» **What you need to do**
Although pictures appear in the entries below, leave them out and print exactly the lines from the first line through the line containing "Image resolution: width=1461".

*** Opening Dataset extract ***

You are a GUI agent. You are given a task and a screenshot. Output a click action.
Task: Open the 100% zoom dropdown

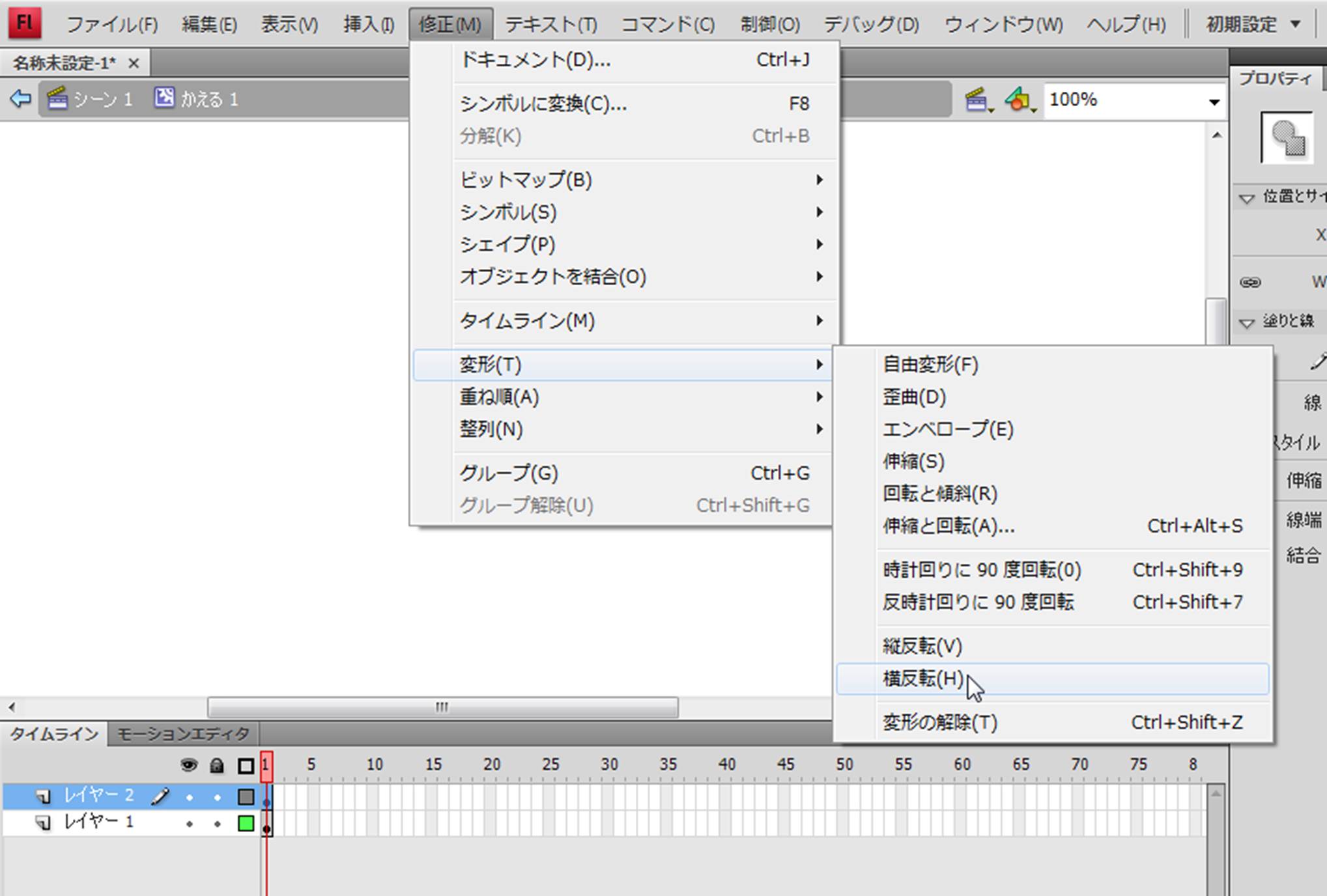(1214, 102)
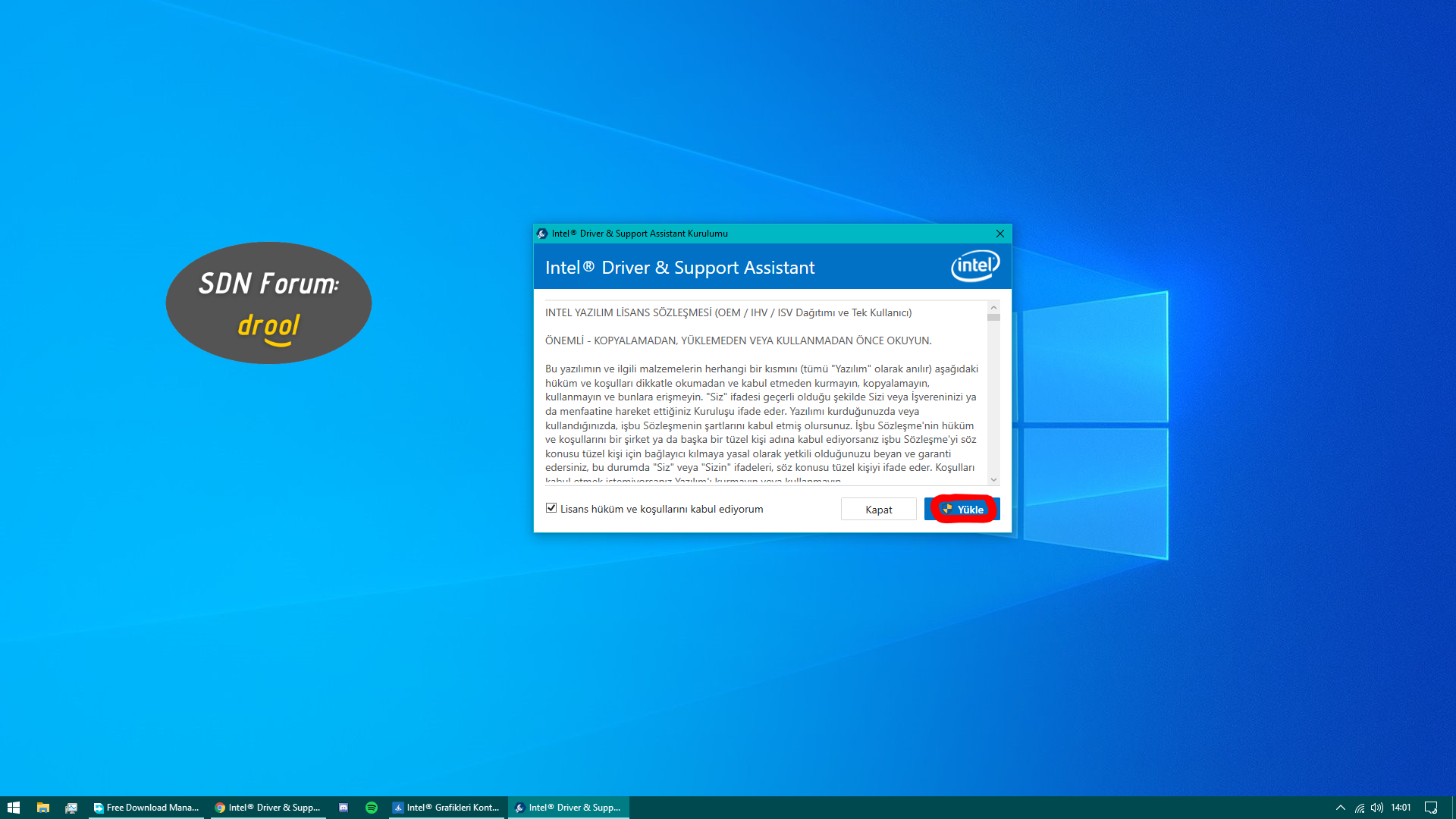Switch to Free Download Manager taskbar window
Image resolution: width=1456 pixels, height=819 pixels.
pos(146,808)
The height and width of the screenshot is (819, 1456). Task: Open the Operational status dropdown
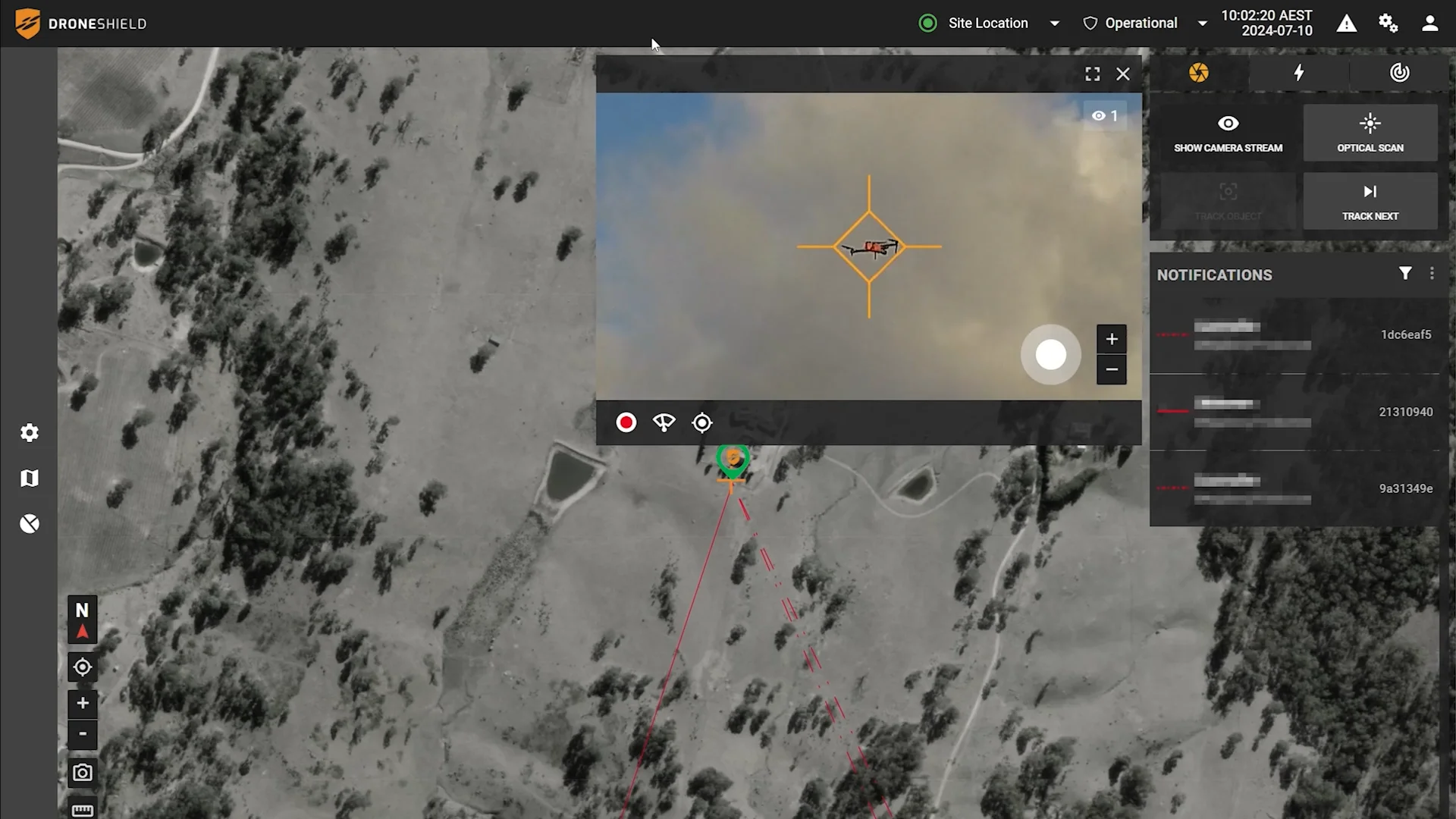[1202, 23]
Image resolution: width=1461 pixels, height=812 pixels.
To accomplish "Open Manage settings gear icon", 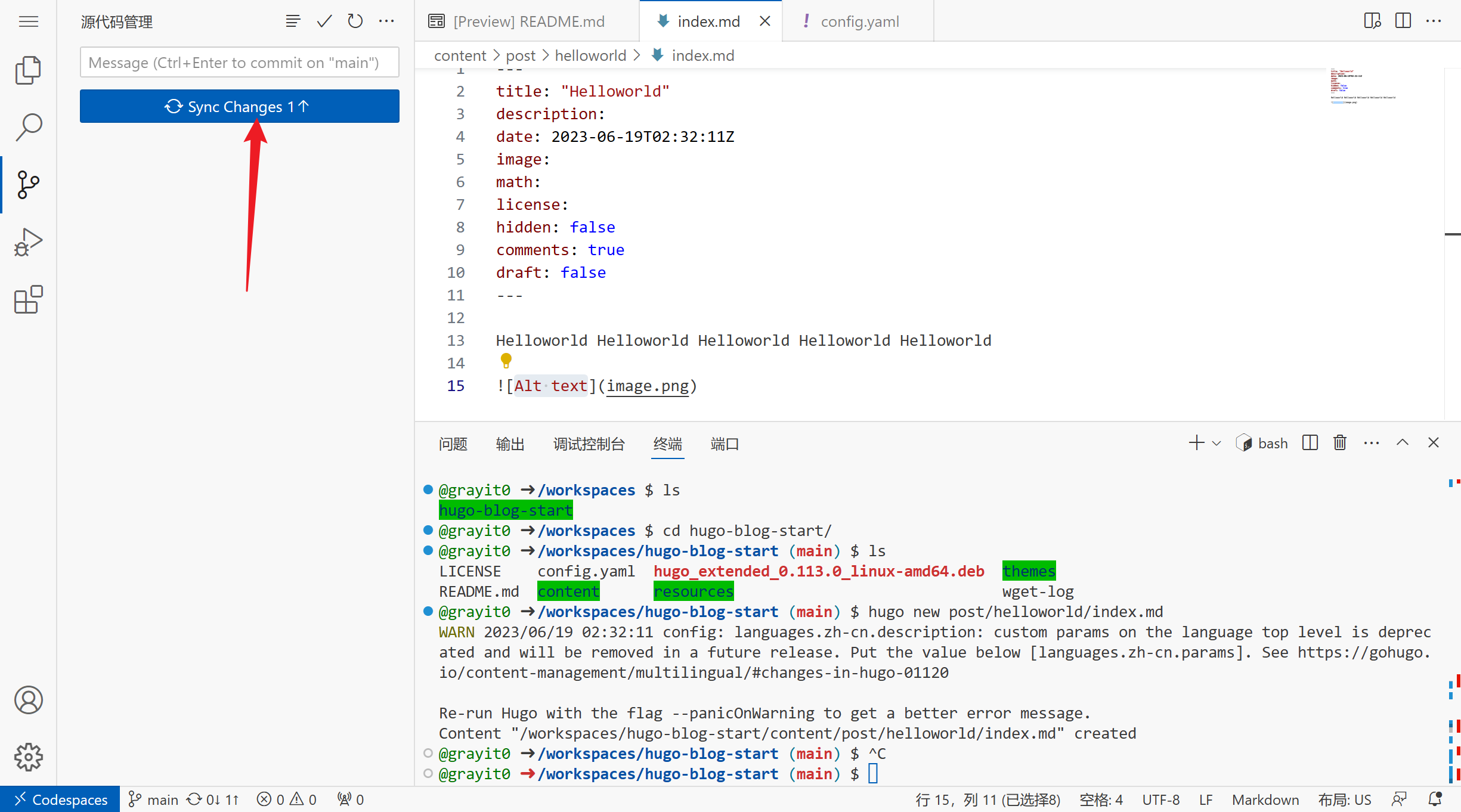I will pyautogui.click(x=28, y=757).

*** Closing Dataset extract ***

» **Task result**
You are a GUI agent. You are given a task and a screenshot. Output a click action.
Task: Open the 100% zoom dropdown

(1214, 102)
Switch to Free Download Manager taskbar window
Image resolution: width=1456 pixels, height=819 pixels.
pos(146,808)
The height and width of the screenshot is (819, 1456). Task: Open the Operational status dropdown
[1202, 23]
Image resolution: width=1461 pixels, height=812 pixels.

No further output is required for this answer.